Problem requirements →
Please tally the rows below that contain the word "Where" and reply with the number alone.

Available records →
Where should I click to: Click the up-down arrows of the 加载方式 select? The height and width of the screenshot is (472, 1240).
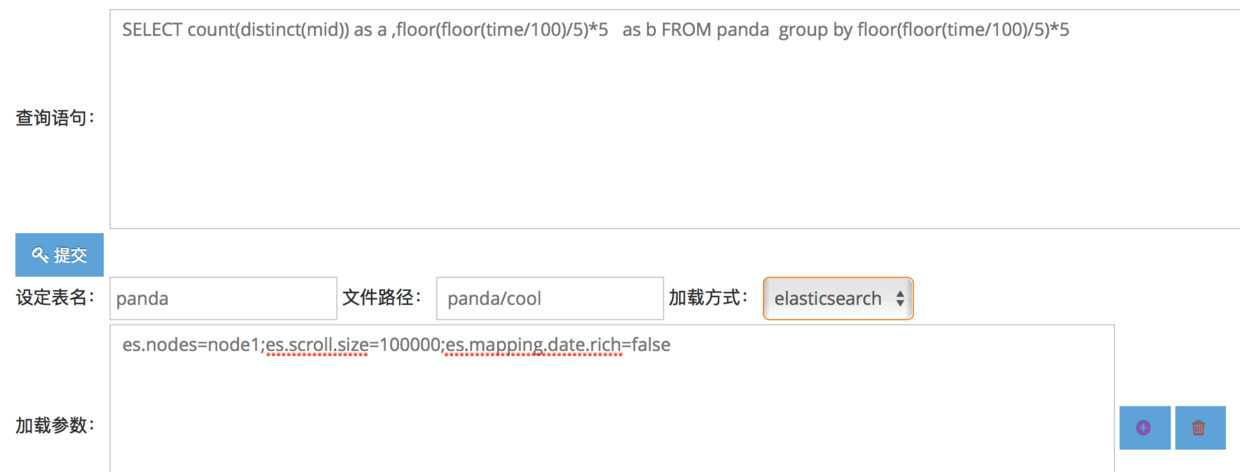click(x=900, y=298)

* * *

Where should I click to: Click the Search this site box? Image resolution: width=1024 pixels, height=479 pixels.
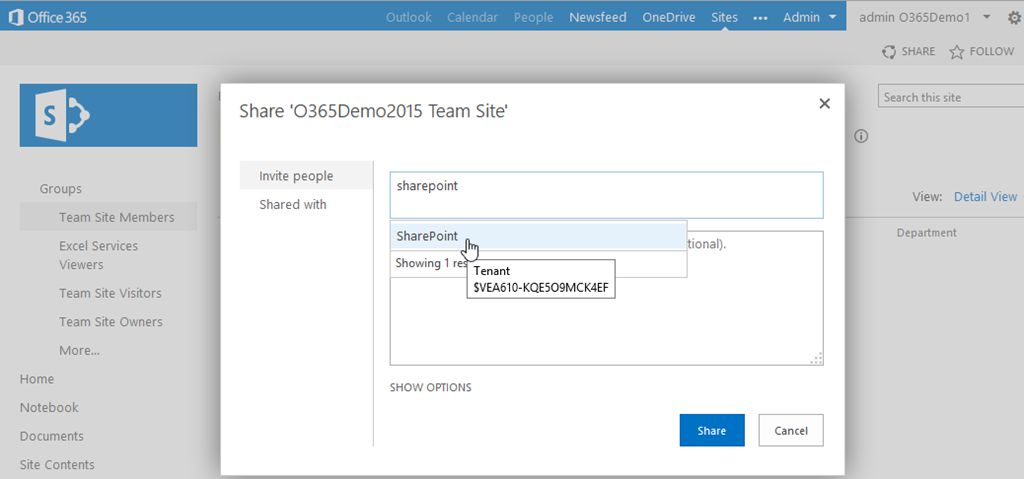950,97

* * *

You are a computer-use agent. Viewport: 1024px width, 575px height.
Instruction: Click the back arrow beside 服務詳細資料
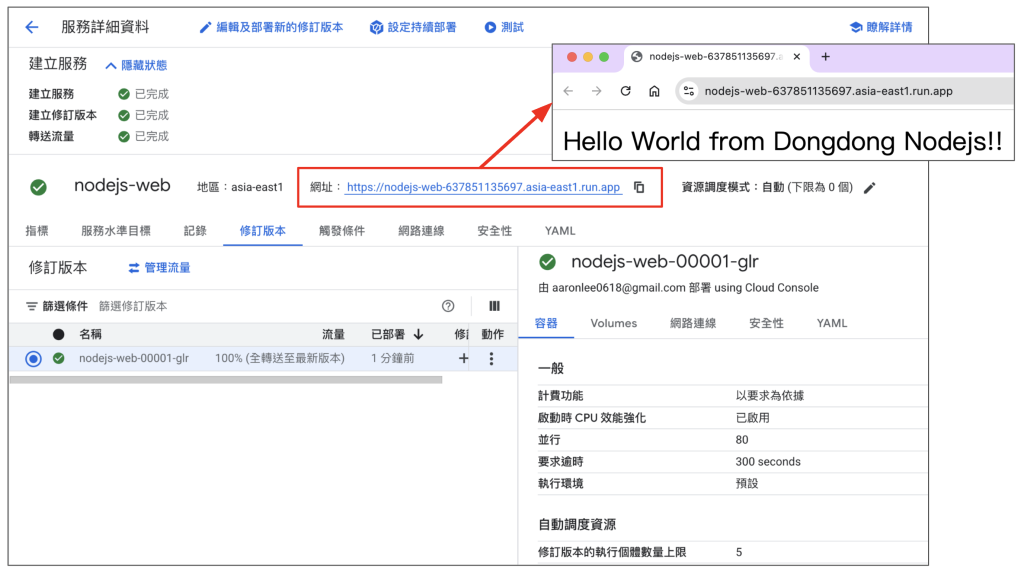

Result below →
2